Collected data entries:
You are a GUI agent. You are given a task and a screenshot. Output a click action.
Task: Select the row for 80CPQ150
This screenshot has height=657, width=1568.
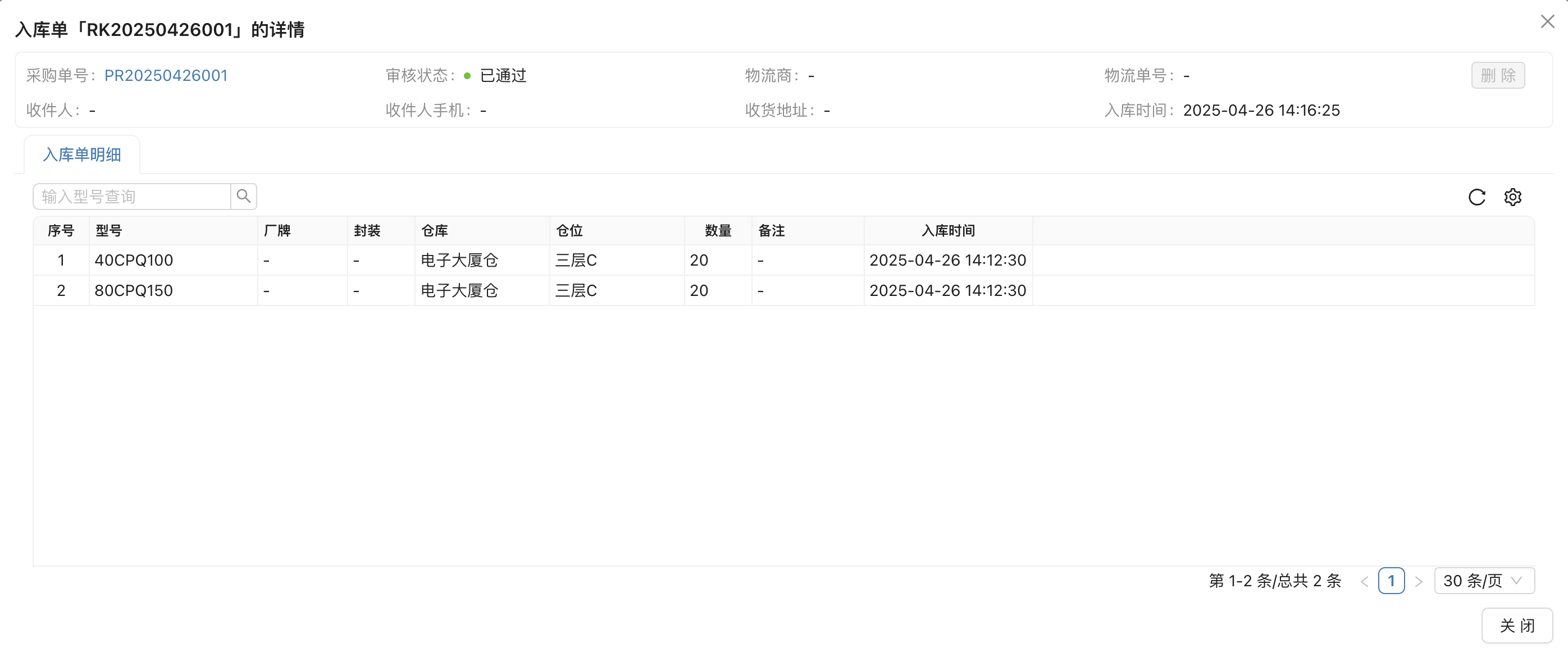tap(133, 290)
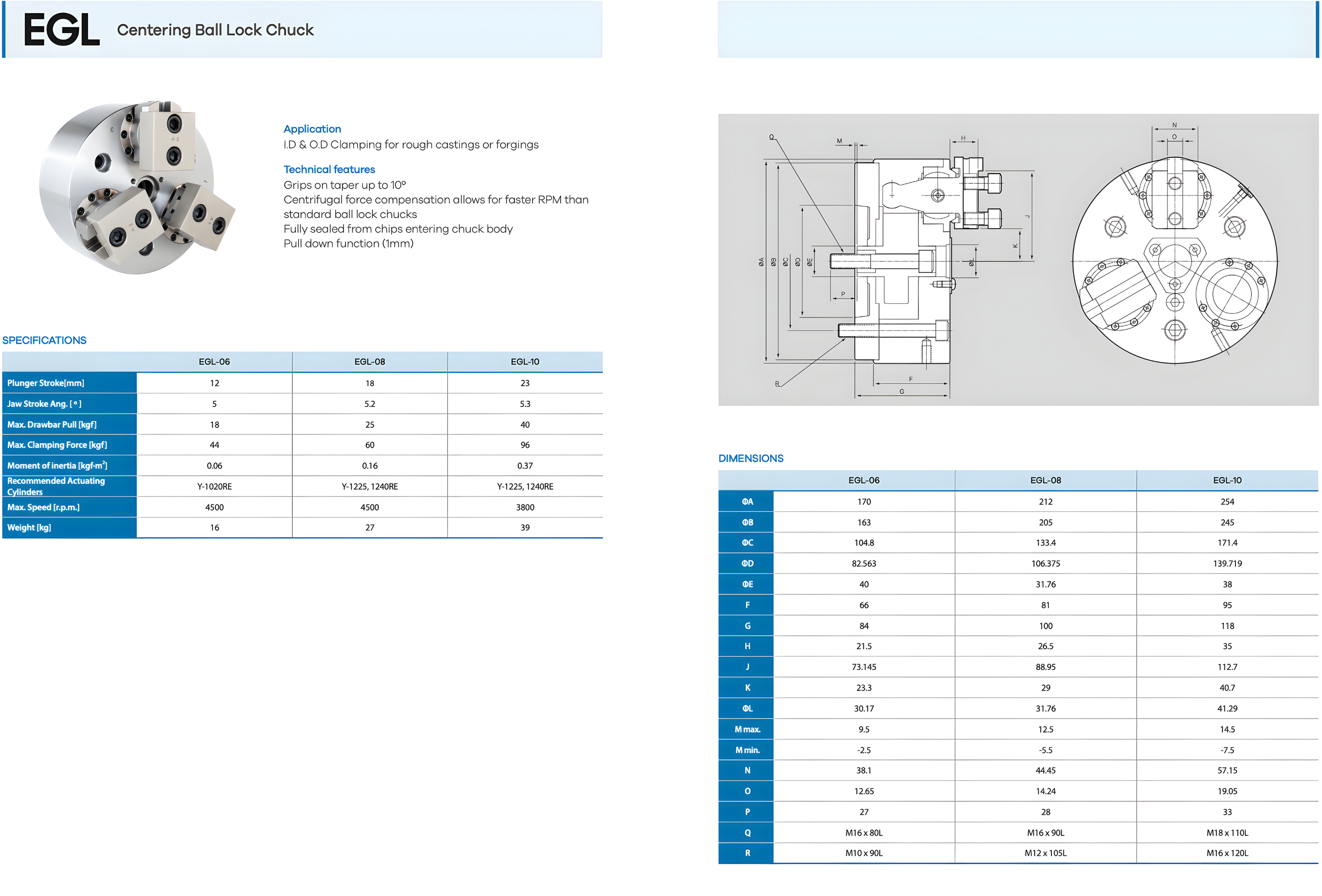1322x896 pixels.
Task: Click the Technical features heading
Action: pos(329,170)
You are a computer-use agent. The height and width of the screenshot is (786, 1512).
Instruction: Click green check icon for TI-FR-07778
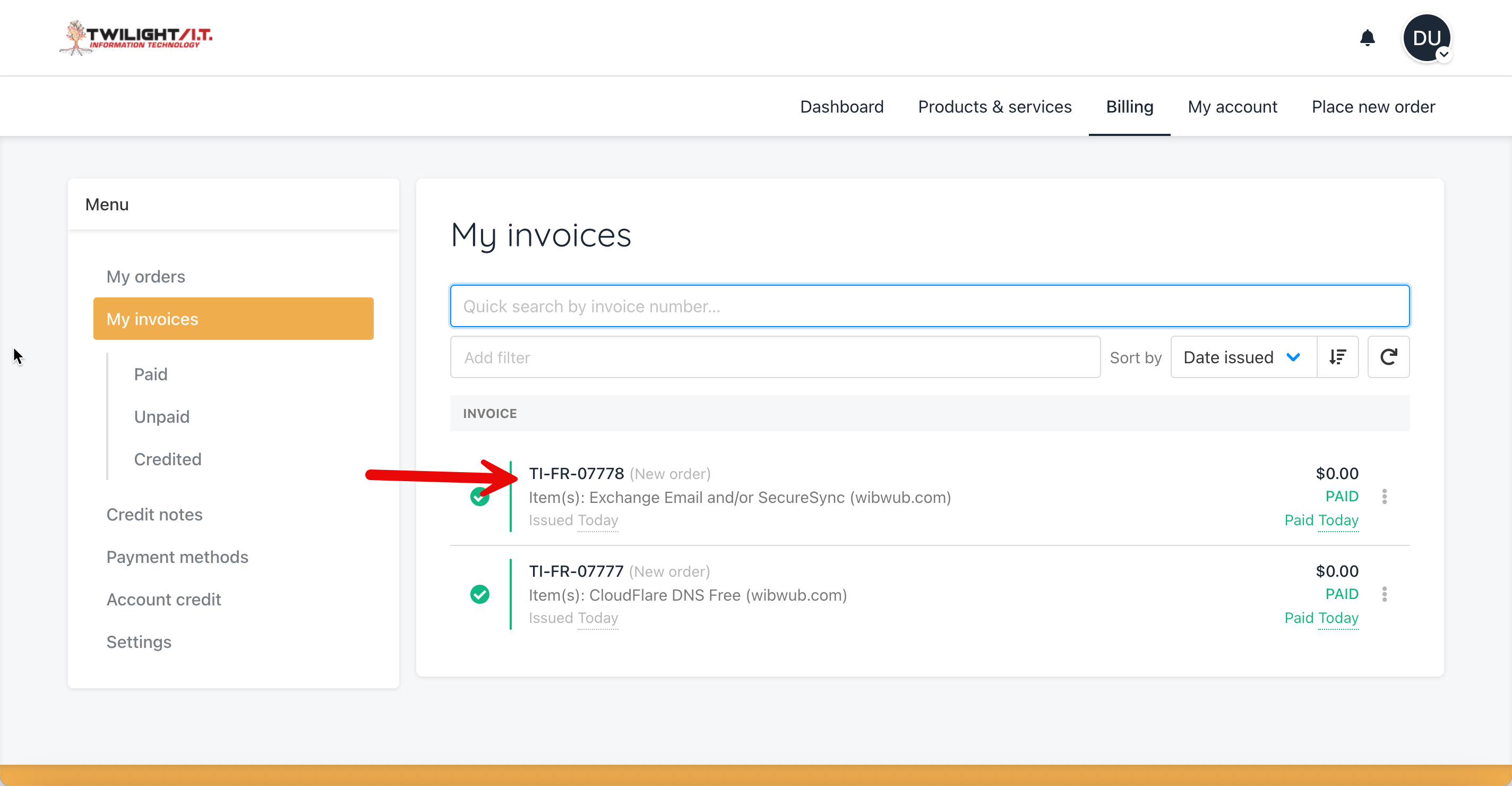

**YOUR OBJECTIVE**. Which of the lines above hold the string "agent"? Pick each of them out.

**EXERCISE OUTPUT**.
You are a GUI agent. You are given a task and a screenshot. Output a click action.
You are a computer-use agent. The height and width of the screenshot is (786, 1512).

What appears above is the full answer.